O TSE recebeu 1.103 denúncias de irregularidade na propaganda eleitoral até esta quarta-feira (19), quatro dias após o início oficial da campanha, no domingo (16). O canal usado é o Pardal, sistema da Justiça Eleitoral para relatos rápidos de infração.

O impulsionamento de conteúdo de campanha é a queixa mais comum. Ele soma 339 registros, o equivalente a 30,73% de tudo que chegou ao sistema.

São Paulo lidera as denúncias por estado, com 193 ocorrências, seguido por Pernambuco, com 106, e Paraná, com 102. Por cargo, deputado estadual concentra o maior volume, com 424 registros, à frente de deputado federal, com 325.

O que acontece depois da denúncia

Das 1.103 denúncias, 596 seguem em andamento, 54% do total. Outras 383, ou 35%, foram arquivadas dentro do próprio sistema, sem abrir processo. As 124 restantes, 11%, avançaram para um Processo Judicial Eletrônico na Justiça Eleitoral.

O Pardal exige que quem denuncia se identifique com e-Título ou conta gov.br, mas o sigilo da identidade é mantido durante a apuração.

Por que o ritmo de 2026 é mais lento que o de eleições passadas

Pelo mesmo sistema, a campanha de 2026 registra uma denúncia a cada 5 minutos desde o início da propaganda. É um ritmo mais lento que o de pleitos anteriores.

Em 2022, o Pardal fechou a campanha inteira com 38.747 denúncias, média de uma a cada 3 minutos. Em 2018, foram 48.673, uma a cada 2 minutos.

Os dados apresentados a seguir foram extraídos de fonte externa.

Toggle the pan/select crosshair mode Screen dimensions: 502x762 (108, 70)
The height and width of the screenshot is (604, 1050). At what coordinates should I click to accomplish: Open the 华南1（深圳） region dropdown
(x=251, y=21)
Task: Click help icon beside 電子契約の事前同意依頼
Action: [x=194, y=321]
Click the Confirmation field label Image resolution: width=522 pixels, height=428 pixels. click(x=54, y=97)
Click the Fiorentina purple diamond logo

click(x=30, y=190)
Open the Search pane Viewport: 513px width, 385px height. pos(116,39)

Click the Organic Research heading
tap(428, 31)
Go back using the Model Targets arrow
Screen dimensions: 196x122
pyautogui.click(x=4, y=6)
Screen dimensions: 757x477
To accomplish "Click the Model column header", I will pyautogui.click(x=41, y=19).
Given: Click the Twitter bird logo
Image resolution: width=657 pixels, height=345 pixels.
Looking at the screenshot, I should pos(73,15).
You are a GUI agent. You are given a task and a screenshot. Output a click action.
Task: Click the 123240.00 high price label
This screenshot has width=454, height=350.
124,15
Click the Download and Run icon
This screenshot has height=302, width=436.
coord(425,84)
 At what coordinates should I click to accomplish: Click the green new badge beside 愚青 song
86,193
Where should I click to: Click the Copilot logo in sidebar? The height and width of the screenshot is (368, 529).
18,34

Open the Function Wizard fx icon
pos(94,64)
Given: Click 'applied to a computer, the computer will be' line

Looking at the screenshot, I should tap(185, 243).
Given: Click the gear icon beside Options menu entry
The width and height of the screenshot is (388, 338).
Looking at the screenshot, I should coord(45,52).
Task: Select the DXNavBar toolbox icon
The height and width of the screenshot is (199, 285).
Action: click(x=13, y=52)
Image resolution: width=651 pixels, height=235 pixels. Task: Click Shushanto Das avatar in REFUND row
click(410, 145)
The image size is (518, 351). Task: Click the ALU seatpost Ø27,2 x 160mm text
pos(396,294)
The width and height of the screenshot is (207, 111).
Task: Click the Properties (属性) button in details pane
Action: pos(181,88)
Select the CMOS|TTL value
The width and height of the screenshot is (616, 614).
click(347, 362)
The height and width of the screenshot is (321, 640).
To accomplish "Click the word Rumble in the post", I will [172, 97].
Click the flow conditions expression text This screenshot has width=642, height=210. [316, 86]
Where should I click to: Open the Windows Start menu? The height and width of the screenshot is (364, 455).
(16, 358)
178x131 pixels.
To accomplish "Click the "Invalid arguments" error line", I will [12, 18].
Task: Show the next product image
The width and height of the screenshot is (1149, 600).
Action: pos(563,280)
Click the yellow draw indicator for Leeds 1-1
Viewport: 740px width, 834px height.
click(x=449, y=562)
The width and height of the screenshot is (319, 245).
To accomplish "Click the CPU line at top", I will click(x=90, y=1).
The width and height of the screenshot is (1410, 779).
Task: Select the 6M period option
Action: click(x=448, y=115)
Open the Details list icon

Nos dois casos, o volume final só se conhece ao fim da campanha, o que também vale para 2026.

Quase 70% das denúncias miram cargos proporcionais, deputado federal e estadual. A Presidência aparece pouco no sistema até agora, com 26 registros.

O que o ritmo atual ainda não responde

O recorte de quatro dias não permite prever se 2026 vai terminar abaixo dos dois pleitos anteriores. Denúncia se acumula ao longo de toda a campanha, e a fase mais disputada, perto da votação de outubro, é justamente quando esse tipo de queixa costuma acelerar.

O comparativo entre 2018, 2022 e 2026 só fecha de verdade quando os três números estiverem no mesmo ponto do calendário, o fim da campanha.